§ **WHAT TO PRODUCE**: Your task is to copy the listing exactly. Drop any pictures from the copy.

--- THE RECORDS Enclosed Below ---

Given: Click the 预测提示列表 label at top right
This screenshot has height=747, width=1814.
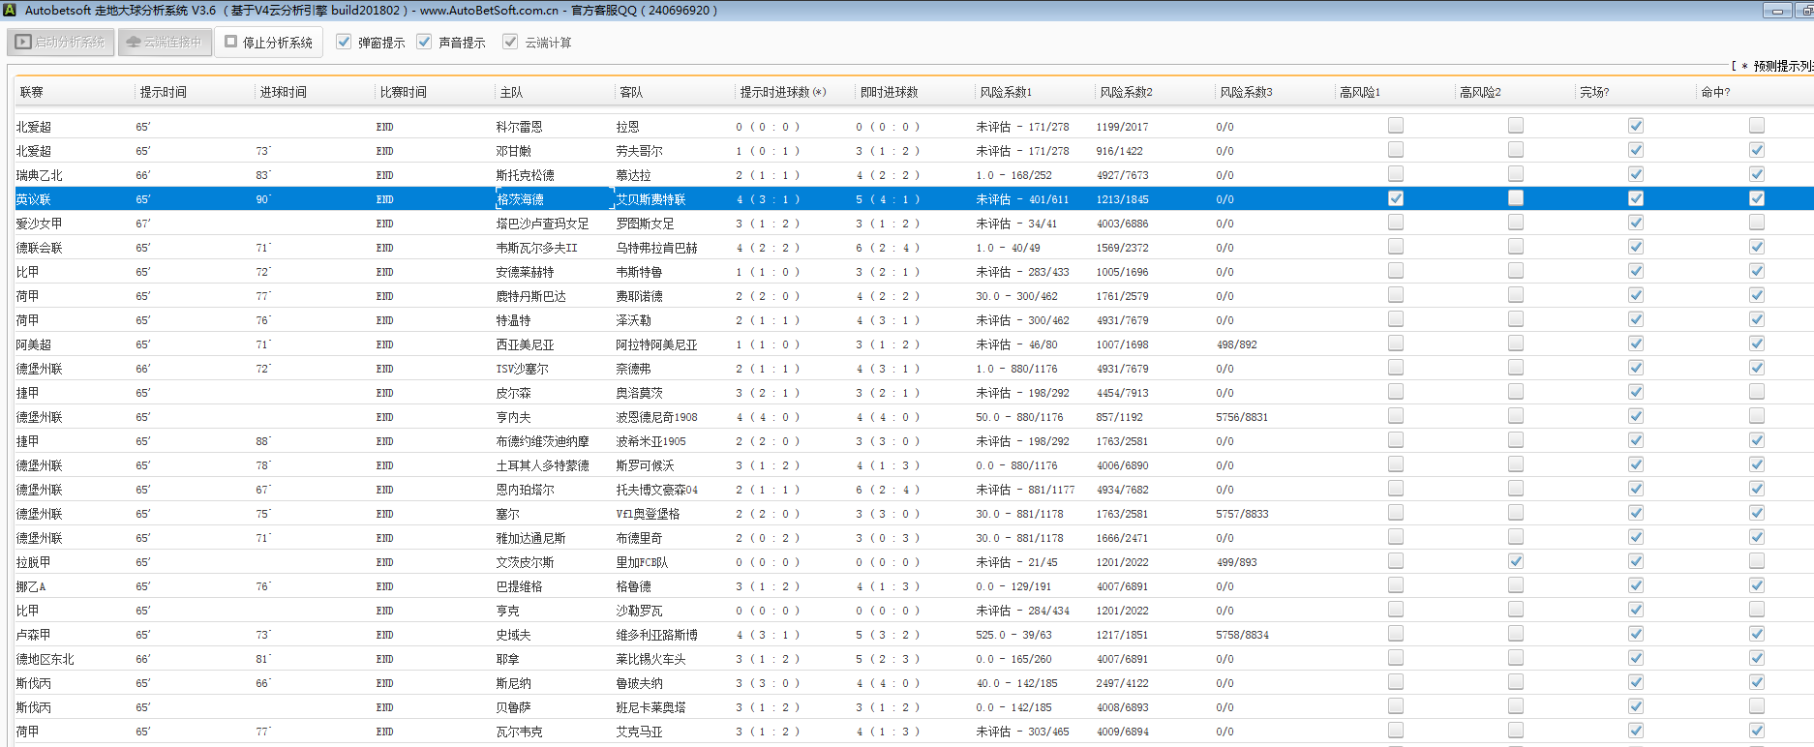Looking at the screenshot, I should click(1781, 66).
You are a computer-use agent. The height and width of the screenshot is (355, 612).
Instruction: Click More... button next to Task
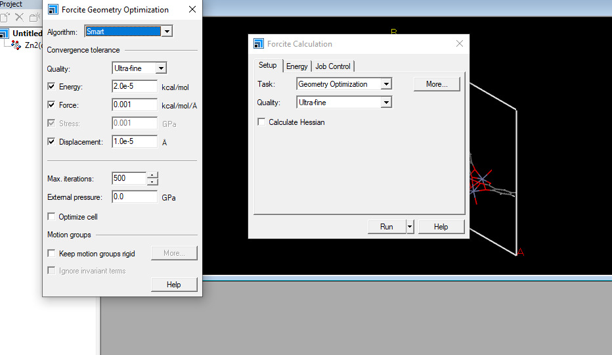tap(437, 84)
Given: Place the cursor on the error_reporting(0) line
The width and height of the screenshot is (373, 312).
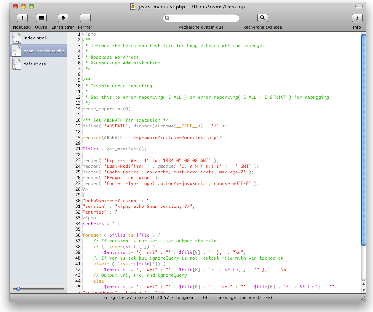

--- End of Enclosed THE RECORDS ---

§ **RESPONSE TO THIS EXERCISE**:
Given: Click the 预测提示列表 label at top right
This screenshot has height=747, width=1814.
Looking at the screenshot, I should click(1781, 66).
You are a computer-use agent. The height and width of the screenshot is (355, 612).
Instruction: Click More... button next to Task
tap(437, 84)
Given: Place the cursor on the error_reporting(0) line
The width and height of the screenshot is (373, 312).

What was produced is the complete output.